◆ Excerpted passage:
## start

Set @MSG = 'Completed Purge Operation of Events.';
RAISERROR (@MSG,0,1) With NOWAIT
Set @MSG = 'Total Records Purged: ' + cast(@RowCountTotal as varchar); 
RAISERROR (@MSG,0,1) With NOWAIT

Stage 2 - Remove Alarm Detail Records

SQL

/* 
    This will purge a batch of Alarm Detail Records older than @Days days
    Use a negative number as we are going backwards
    e.g. -360 = Retain the last 360 Days
    
    Uses a loop to perform transaction batches of @BatchSize
    This prevents transaction log from potentially using all disk space,
    and also will at least keep committing smaller batches until a failure.

## end

◆ Description of the task:
Answer these about the purge script excerpt:
1. What does Stage 2 remove?
2. What does a value of -360 mean?
3. Running the purge in batches keeps what from happening?
Answer using only the purge script excerpt above.

◆ Data lines:
## start

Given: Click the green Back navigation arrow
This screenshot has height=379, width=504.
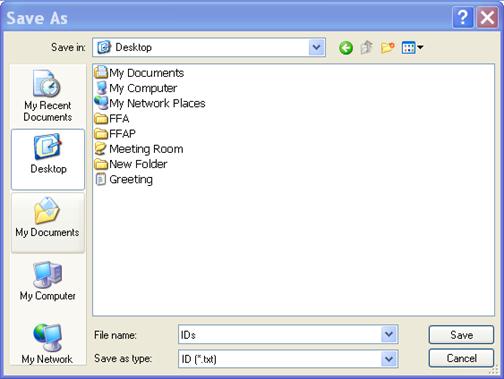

## end

◆ Exercise solution:
1. Alarm detail records.
2. Retain the last 360 days.
3. The transaction log potentially using all disk space.